If the extremely unpredictable domino effect – where one bank going under leads to another bank failing – is immediately blamed, the fact that banks can fail simultaneously because they were all exposed to the same risks is insufficiently acknowledged. ‘There’s quite a difference between a healthy bank being surprised by sudden contagious effects, or the bank just having been too trusting that American house prices would continue to rise or that short-term market funding would remain available indefinitely’, says Mink.
In his research into the stability of the financial system, Mink distinguishes between a domino effect on the one hand, and a gust of wind toppling all the dominos on the other. He used this in a comprehensive data analysis of the financial markets since 2007, when the bank crisis struck. The results show that the market value of the banks is strongly correlated, but that these market values are hardly affected by changes in the chances of other banks going bankrupt. This result implies that the contagious effects only played a minor role in the decreasing market value of the banks. Mink: ‘It’s not easy to distinguish between these two effects. Roughly speaking, you could say that where contagion is concerned, the instability of one bank is caused by the instability of another institution. If there is no causal relationship, this means that a common shock is the cause.’
To prevent such a common shock from destabilizing a complete sector, it is important that banks become less homogeneous, Mink concludes: ‘It could be in the best interests of society for banks to become more specialized. Financial stability is increased by decreasing the similarities between bank balances. Otherwise they will all be vulnerable to the same types of shocks and market developments, causing them all to run into trouble simultaneously.’
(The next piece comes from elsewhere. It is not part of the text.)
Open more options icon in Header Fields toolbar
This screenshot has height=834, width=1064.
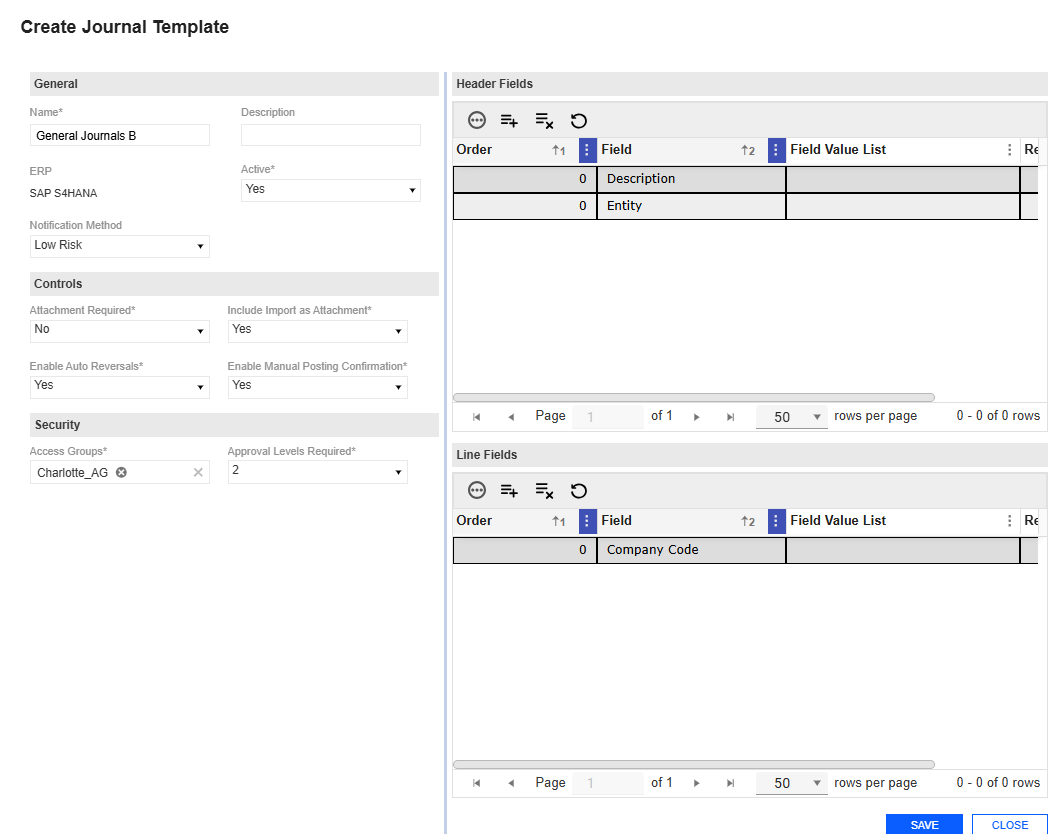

This conclusion has consequences for salvage operations for banks. The irony is that the theoretical part of the thesis shows that the possibility of liquidity support being provided by, for example, the ECB, tends to make banks resemble one another more closely. Mink: ‘If common shocks are indeed the major cause of instability, saving one bank mainly tends to have a stabilizing effect because it shows the other banks that if necessary they too can count on state support.’ The analysis also shows that those banks that according to market parties have little to fear from a Greek bankruptcy can still see their stock prices rise when news of an imminent Greek salvage operation emerges. ‘When a crisis is at its peak, such salvage operations therefore do have a stabilizing effect, yet they can also become a source of instability when doubts arise in the marketplace concerning the ability of governments to stand by their implicit guarantees. Luckily, work is being done on how to make a gradual cutback possible.’
Mark Mink (Leidschendam, 1980) studied General Economics at the University of Groningen. Since late 2007 he has been employed as an economist by the department of Supervisory Strategy at De Nederlandsche Bank. Mink will be awarded his PhD on Thursday 20 September by the Faculty of Economics and Business. His thesis is entitled ‘Financial System Instability: Contagion, or Common Shocks?’ His supervisors were Prof. Jakob de Haan and Dr Jan P.A.M. Jacobs. On 1 November, Mink will begin work for a year at the Division of Research & Statistics of the Federal Reserve Board of Governors in Washington, D.C.